Sir John Chilcot's inquiry completed public hearings in 2011, but publication of its report is understood to have been held back by negotiations over the publication of private communications between Tony Blair, prime minister at the time of the 2003 conflict, and then US president George Bush.
The House of Commons Public Administration Committee described the delay as "very serious" and its chairman, Bernard Jenkin, has written to the Cabinet Office demanding an explanation for the hold-up.
He made clear that he is ready to summon ministers, and Cabinet Secretary Sir Jeremy Heywood, for questioning on the reason why the report has not yet been published.
In an interview to be broadcast on BBC2's Daily Politics today, Mr Jenkin said: "It's very serious that this report is now at least four years overdue, so we've written to the minister to ask for an explanation as to why these delays have occurred, what is holding up the publication of the report and how these issues are going to be resolved.

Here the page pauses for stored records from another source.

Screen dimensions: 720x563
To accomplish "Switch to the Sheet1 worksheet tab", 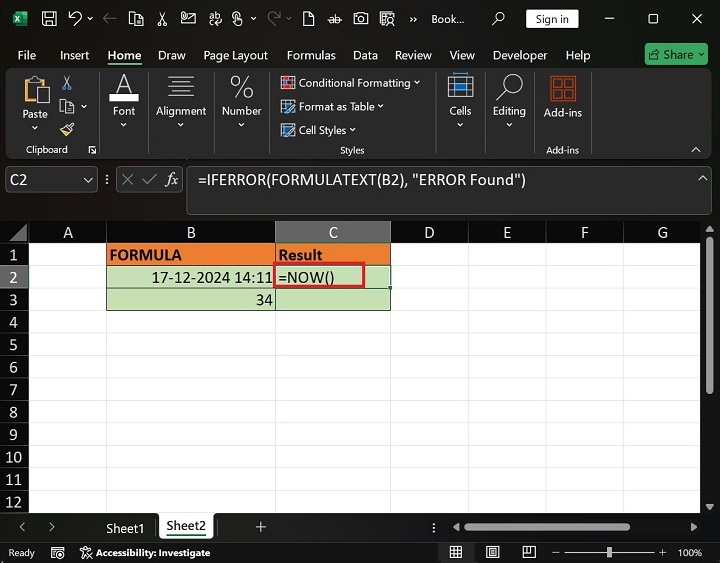I will [125, 527].
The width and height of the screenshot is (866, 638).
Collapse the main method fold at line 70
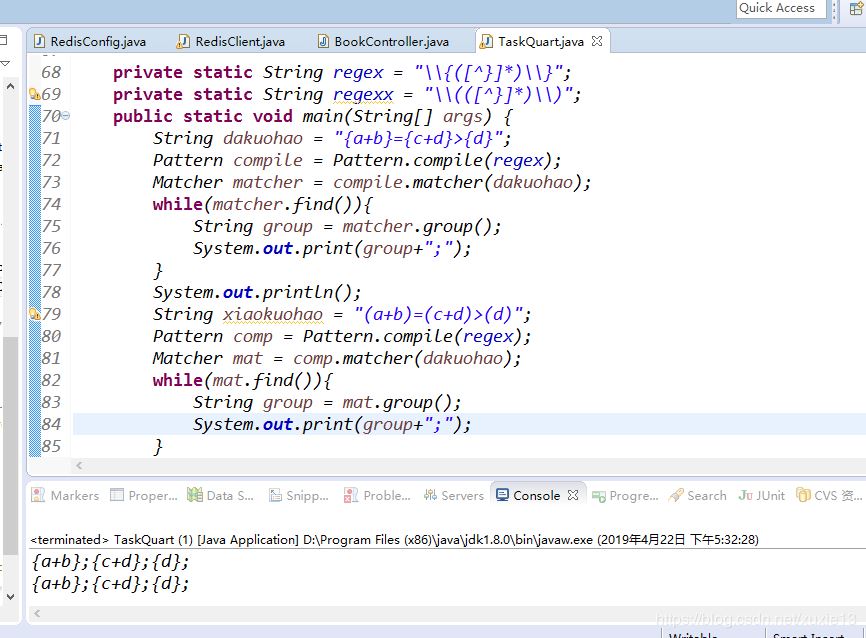(66, 116)
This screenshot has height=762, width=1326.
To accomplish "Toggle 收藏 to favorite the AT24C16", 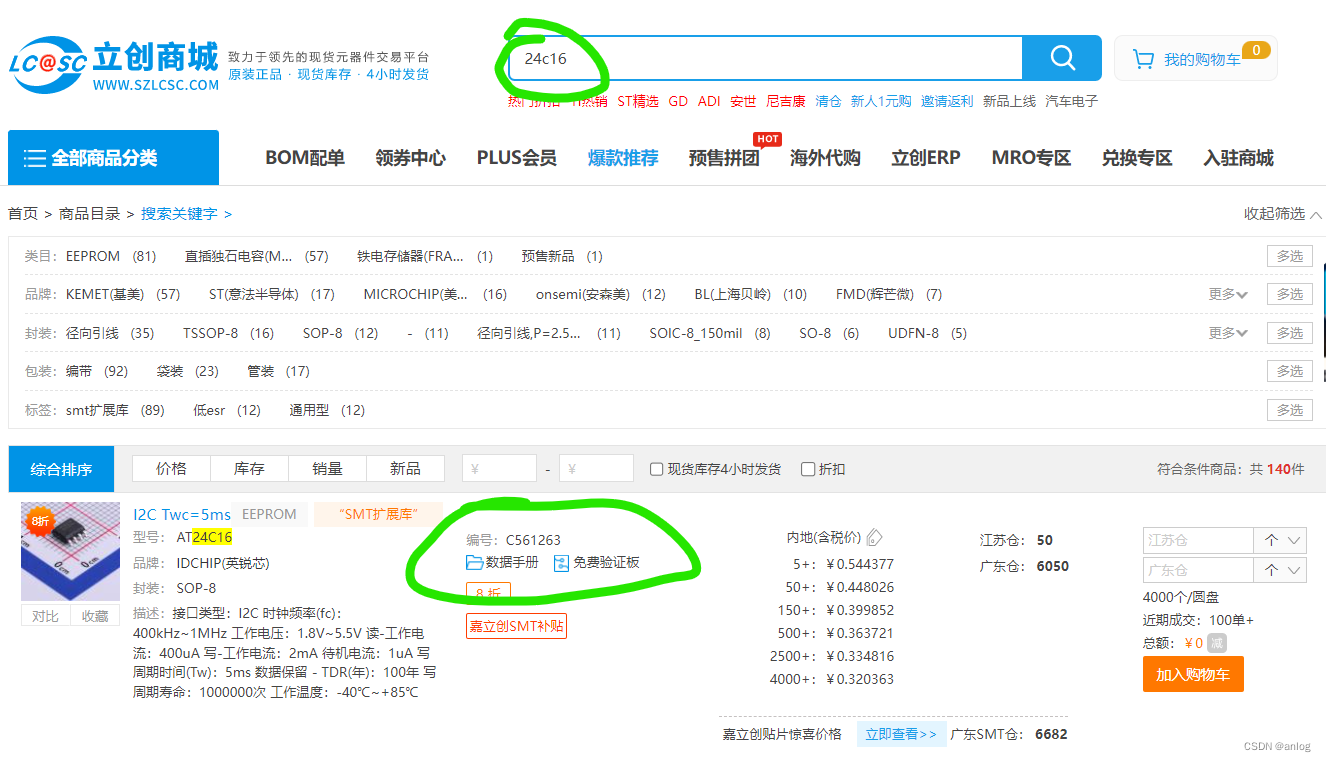I will coord(95,615).
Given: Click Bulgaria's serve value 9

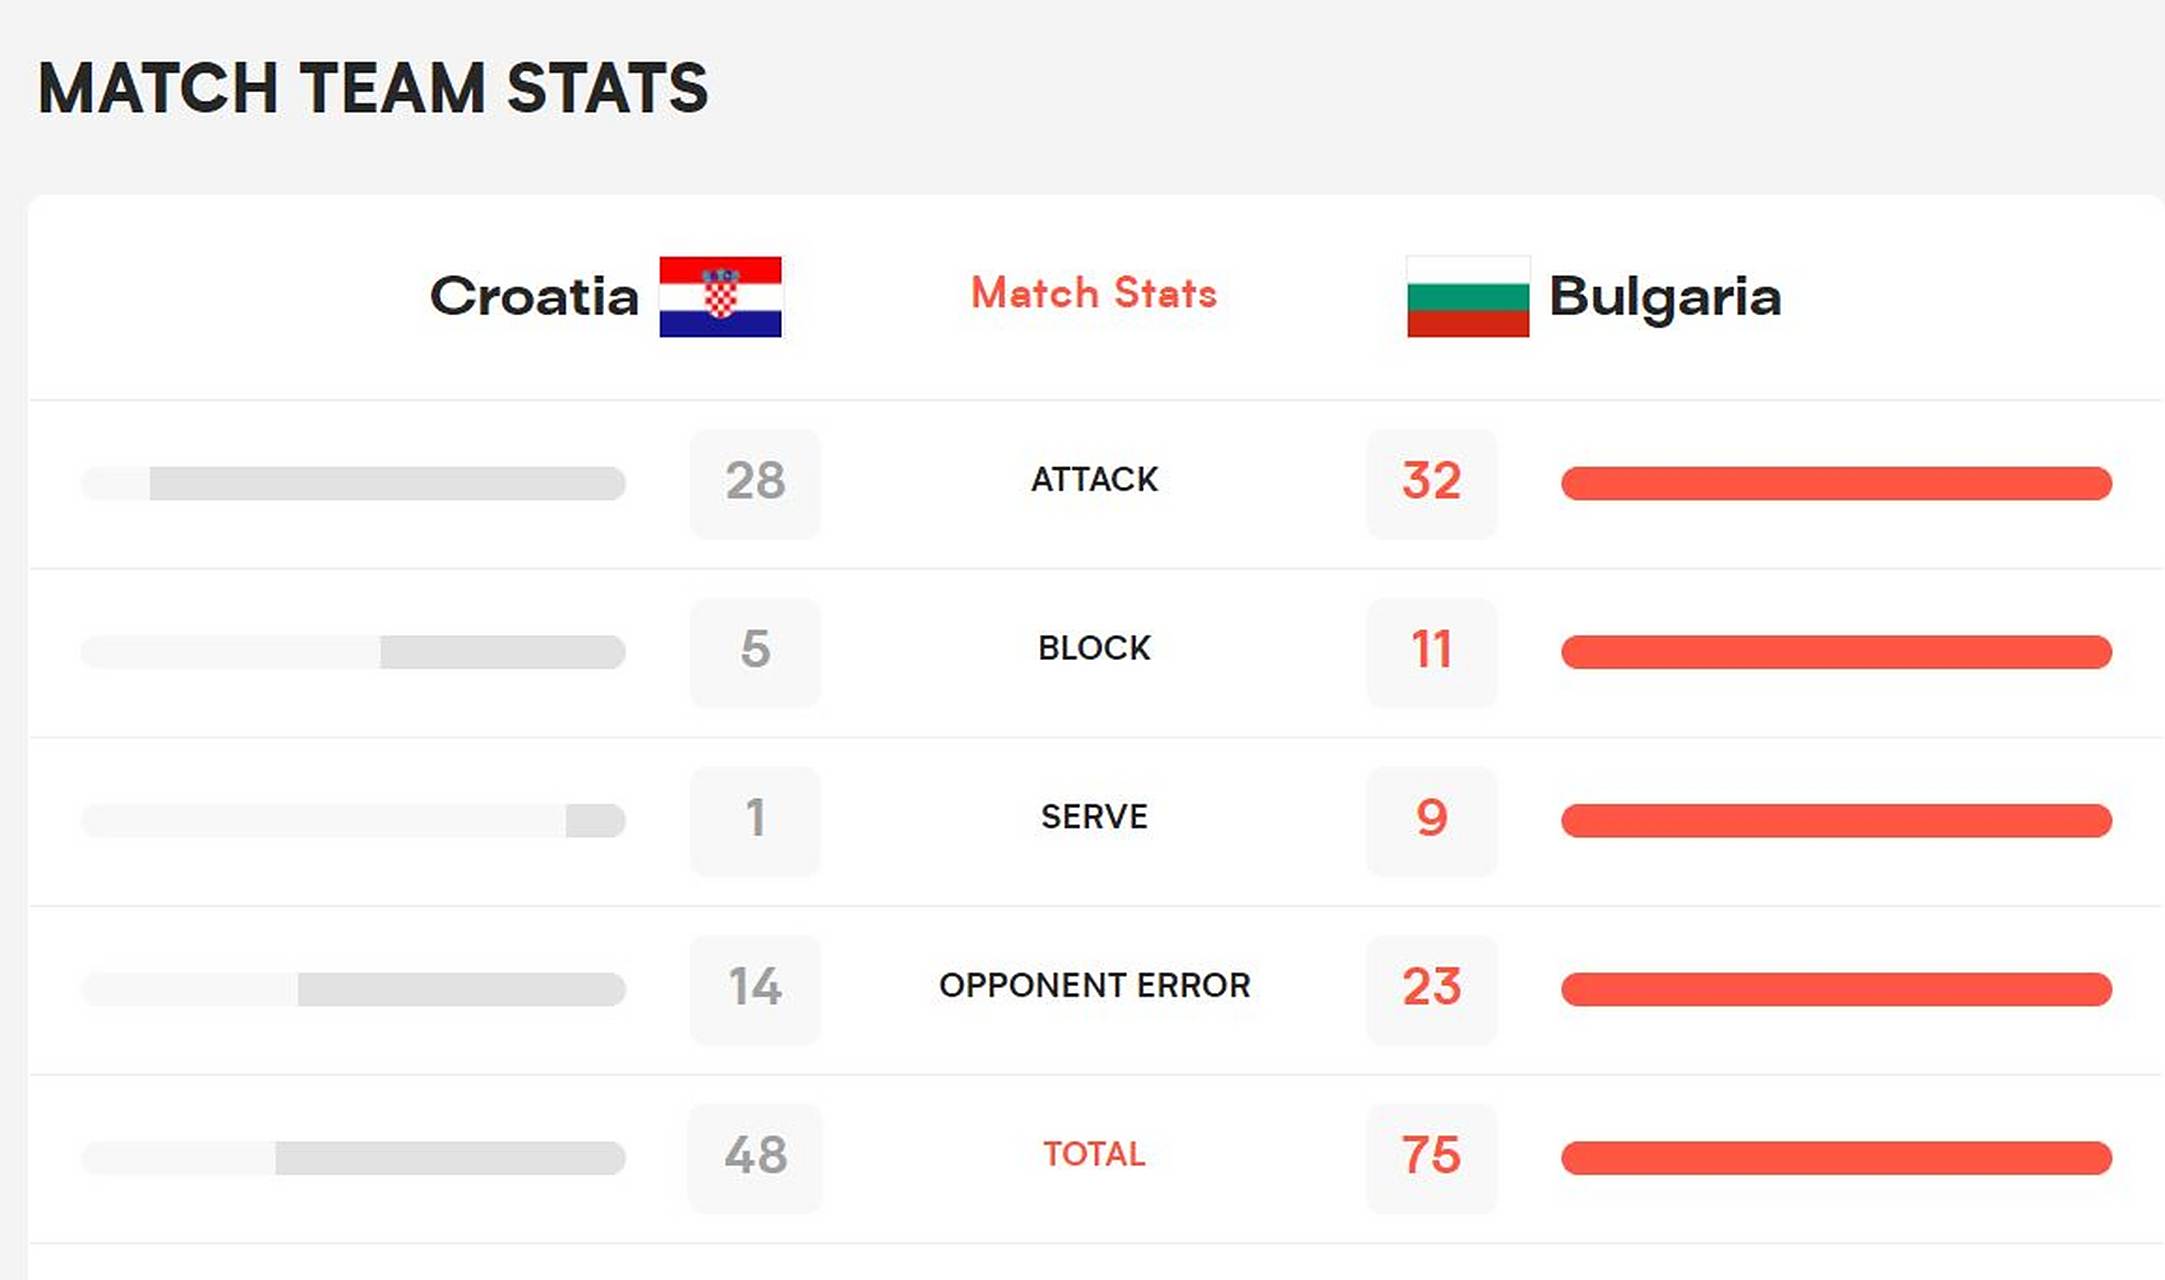Looking at the screenshot, I should (x=1431, y=819).
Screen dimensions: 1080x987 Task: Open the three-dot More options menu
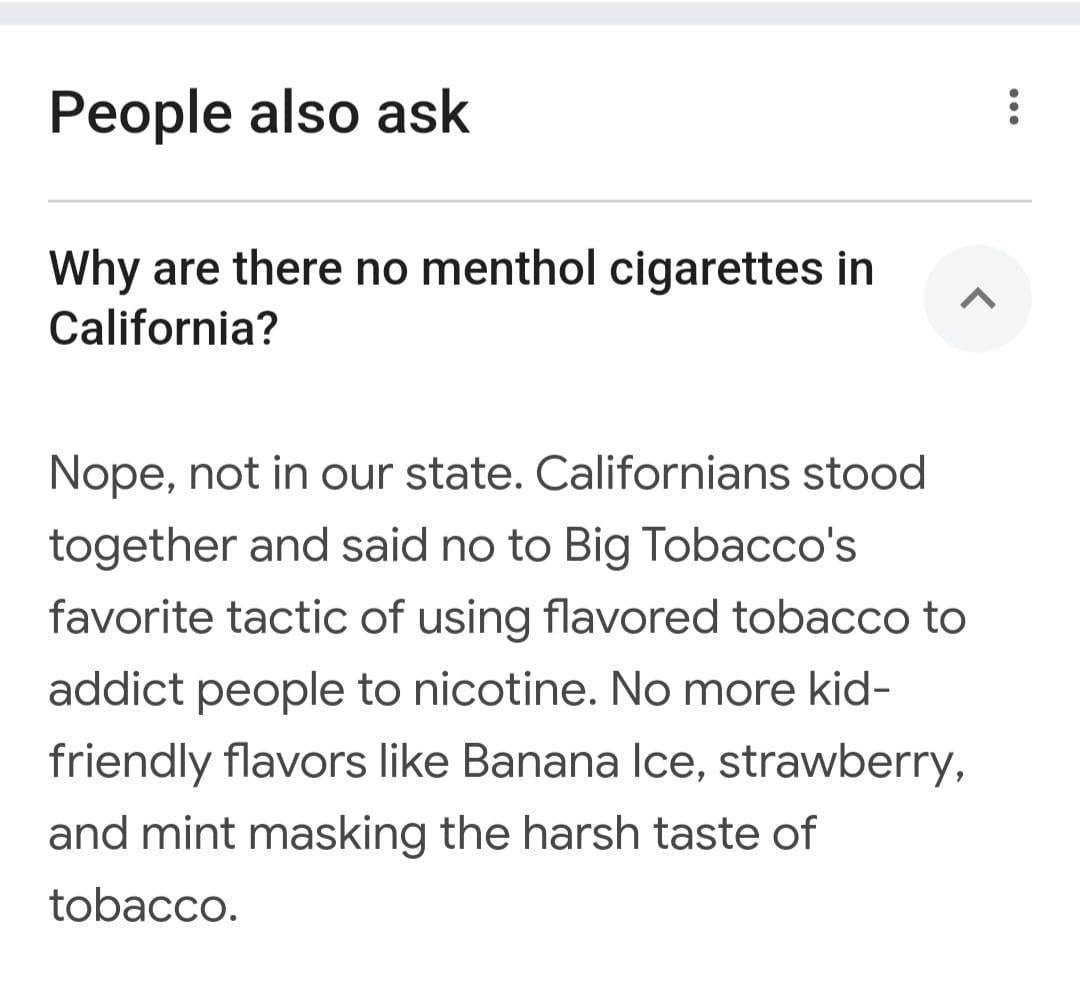click(1013, 107)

"On the basis of that we may well call for the minister, or indeed the Cabinet Secretary, to come and give us evidence to explain how they are going to sort this out."
Following the completion of his inquiry, Sir John began a process known as "Maxwellisation" under which individuals facing criticism in the report are given an opportunity to respond before publication.
In a letter to Prime Minister David Cameron last year, he said he was in discussions with Sir Jeremy - the Government's most senior civil servant, who was principal private secretary to Mr Blair in 10 Downing Street in the run-up to the war - over his plan to publish sensitive material, covering some 200 Cabinet-level discussions, 25 notes from Mr Blair to Mr Bush and more than 130 records of conversations between the PM and the US president.
Radio 4's Today programme reported that the Cabinet Office s aid there had been constructive dialogue with the inquiry and the process would be concluded as quickly as possible.